Passage provided
☆ ☆ ☆

Clearly, it's a done deal. Donald Trump will be the 2024 Republican presidential nominee. He says so. His supporters say so. The media says so. And you rarely see media admit mistakes.
Trump is constantly talking about his lead in the polls. He’s even suggested that competitors should give up because he’s so far ahead. It is tempting at times to get out ahead of the news, hoping to shape it and make the win seem inevitable.
Trump is correct. Polls do show him far ahead in both Iowa and New Hampshire as part of his plan to defeat the Democrat who defeated him and return to devastate the Deep State during a second term.
Trump also leads slightly in averages of hypothetical autumn match-ups against Joe Biden, although that stuff is just entertainment for now.
A shocking November NYTimes/Siena poll showed Trump leading Biden in five of six key swing states Biden won in 2020. Less noticed was the fact that Amb. Nikki Haley led Joe Biden in all six key states and by wider margins than Trump.
Some skilled politicians love to walk that shaky tightrope high above the audience. But announcing how far ahead you are before any voting is very dangerous in politics, even for Trump, who’s not noted for modesty.
That’s because you’re setting yourself up for a bad surprise. You never hear football coaches boast about their lead at halftime and the inevitable victory surely coming soon, perhaps by 40 or 50 points.
No one tells Trump what to do. He wouldn’t listen anyway.
Instead, Trump could be expressing admiration for the determination of his GOP competitors, how hard they’re working, how it shows the breadth and depth of smarts and sharp candidates in his adopted Republican Party. And how important it is to oust the dangerous current White House regime.
This might also make unifying Republicans easier come fall if he is the nominee. That’s because, as fervent and blindly loyal as Trumpers are to their guy, there are not enough of them to capture a general election, even against the shell of a president like Joe Biden. Any Republican needs to attract independents and Democrats.
Everyone knows the ex-president has a lead in some polls. But such rhetorical strutting before the actual voting starts in Iowa on Jan. 15 and eight days later in New Hampshire is risky for two reasons:
- Assuming a sure win invites some supporters to slip into the Temple of Over-Confidence and skip as unnecessary the voting lines on a chilly New England Monday morning. Or the interminable caucus evening of a mid-winter Sabbath in Iowa. Have you ever experienced the drone of an eight-hour PTA meeting on a folding chair?
- It also sets the expectation bar way too high, almost inviting public and media disappointment if his victory margin is less than stunningly overwhelming, however a hostile media defines that.
Winning any election by, say, 20 or 25 points is very impressive. But if you’ve been boasting for weeks about a 50-point lead, 20 percent sounds underwhelming, suggesting weakness and openings for others.

☆ ☆ ☆

Information supplied

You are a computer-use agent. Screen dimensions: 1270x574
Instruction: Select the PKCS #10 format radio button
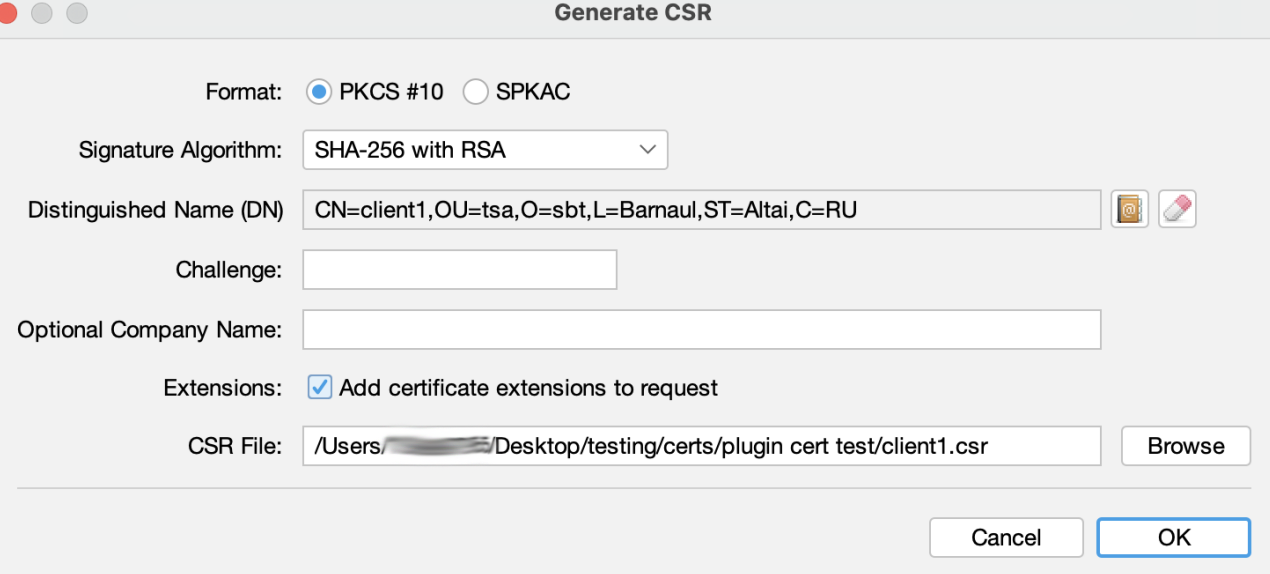[319, 93]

☆ ☆ ☆

Tasks to complete
a: In the piece on Trump's poll lead, what date does it give for the start of voting in Iowa?
b: Copy the stretch of the piece on Trump's poll lead from "Trump also leads" through "noted for modesty.", renaming "swing states" as "battleground states".
The lines are not needed for the work that comes after.

Solutions to the tasks
a: Jan. 15

b:
Trump also leads slightly in averages of hypothetical autumn match-ups against Joe Biden, although that stuff is just entertainment for now.
A shocking November NYTimes/Siena poll showed Trump leading Biden in five of six key battleground states Biden won in 2020. Less noticed was the fact that Amb. Nikki Haley led Joe Biden in all six key states and by wider margins than Trump.
Some skilled politicians love to walk that shaky tightrope high above the audience. But announcing how far ahead you are before any voting is very dangerous in politics, even for Trump, who’s not noted for modesty.